INFORMATION SUPPLIED:
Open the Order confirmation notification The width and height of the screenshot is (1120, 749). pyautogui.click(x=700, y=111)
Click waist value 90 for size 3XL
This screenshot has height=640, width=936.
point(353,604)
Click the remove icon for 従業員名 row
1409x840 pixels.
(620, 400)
==
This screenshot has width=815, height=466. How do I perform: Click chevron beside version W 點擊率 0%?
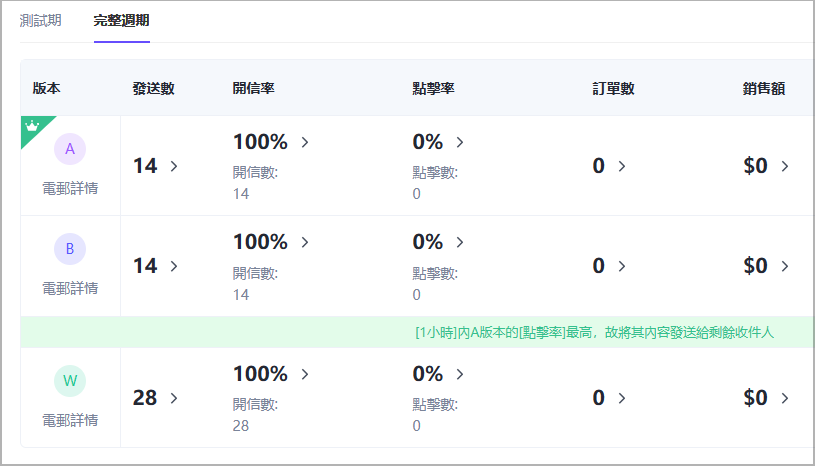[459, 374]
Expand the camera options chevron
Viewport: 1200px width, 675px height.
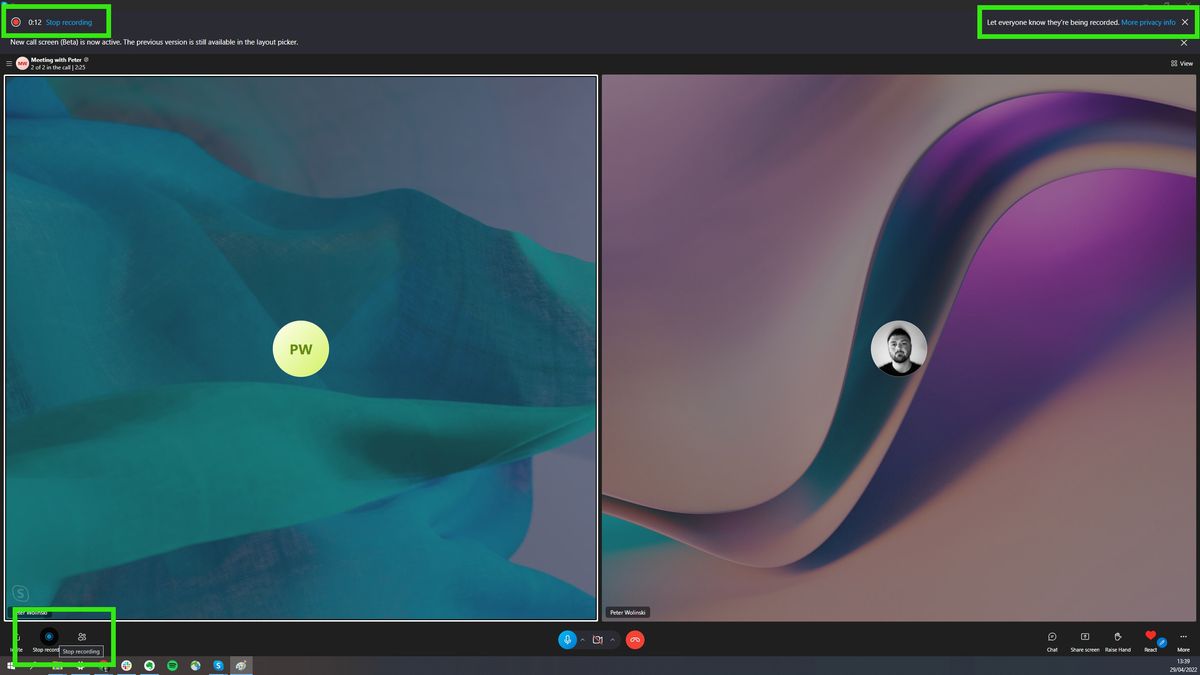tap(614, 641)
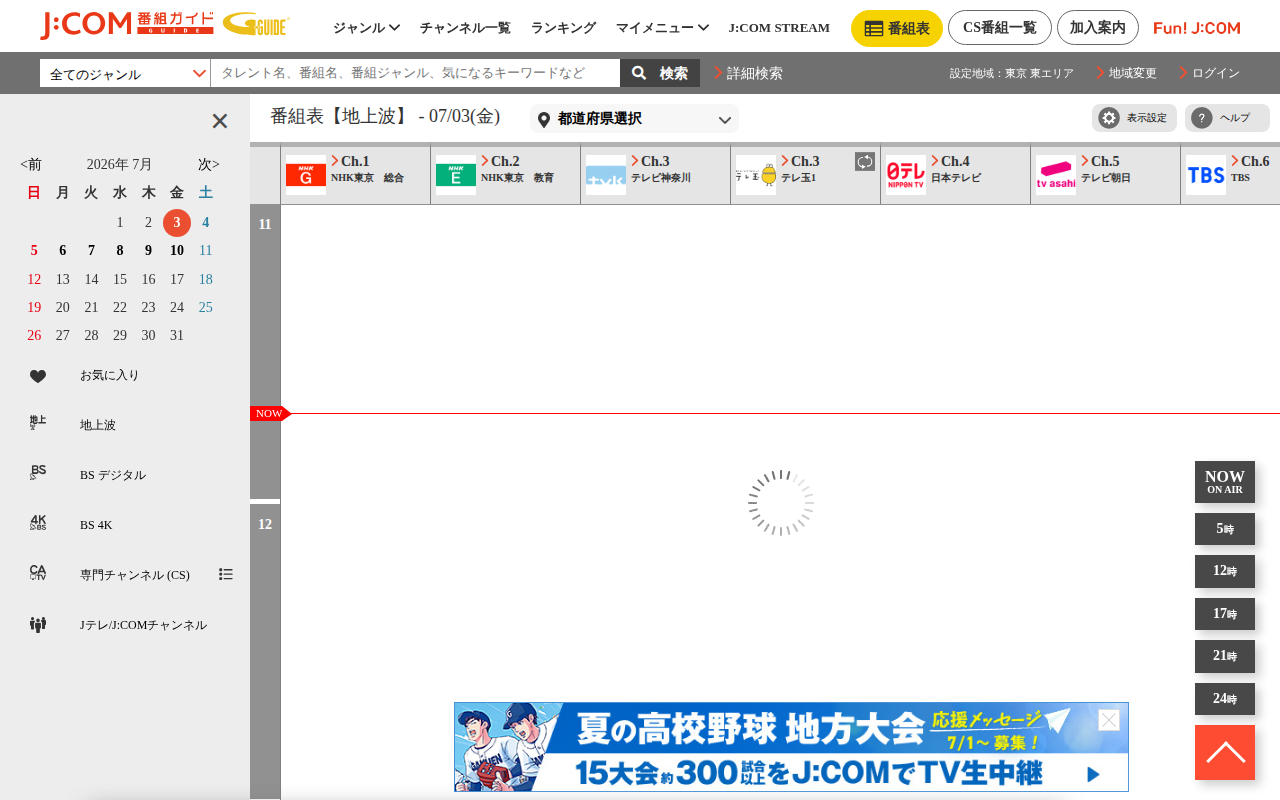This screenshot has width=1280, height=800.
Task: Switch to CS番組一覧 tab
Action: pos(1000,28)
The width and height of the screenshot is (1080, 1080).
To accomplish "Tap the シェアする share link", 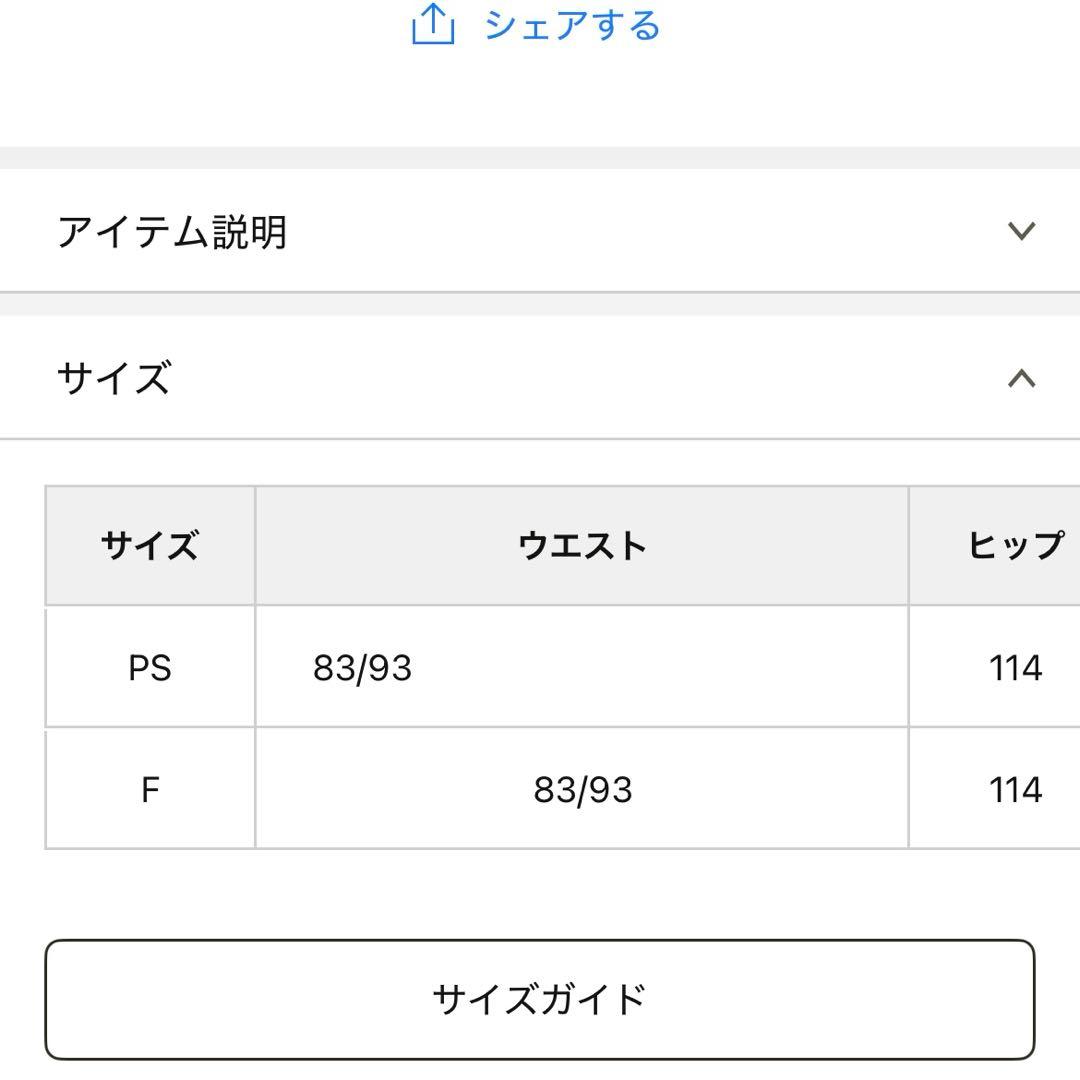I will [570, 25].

GIVEN TASK:
Copy the records word for word, starting at the line that contains "This screenshot has width=815, height=466." and ending at the line that contains "Action: pos(1000,28)", and leave out the pictures.

FINAL RESULT:
This screenshot has width=815, height=466. How do I perform: Click chevron beside version W 點擊率 0%?
[459, 374]
Expand the camera options chevron
Viewport: 1200px width, 675px height.
tap(614, 641)
This screenshot has width=1280, height=800.
Task: Switch to CS番組一覧 tab
Action: pos(1000,28)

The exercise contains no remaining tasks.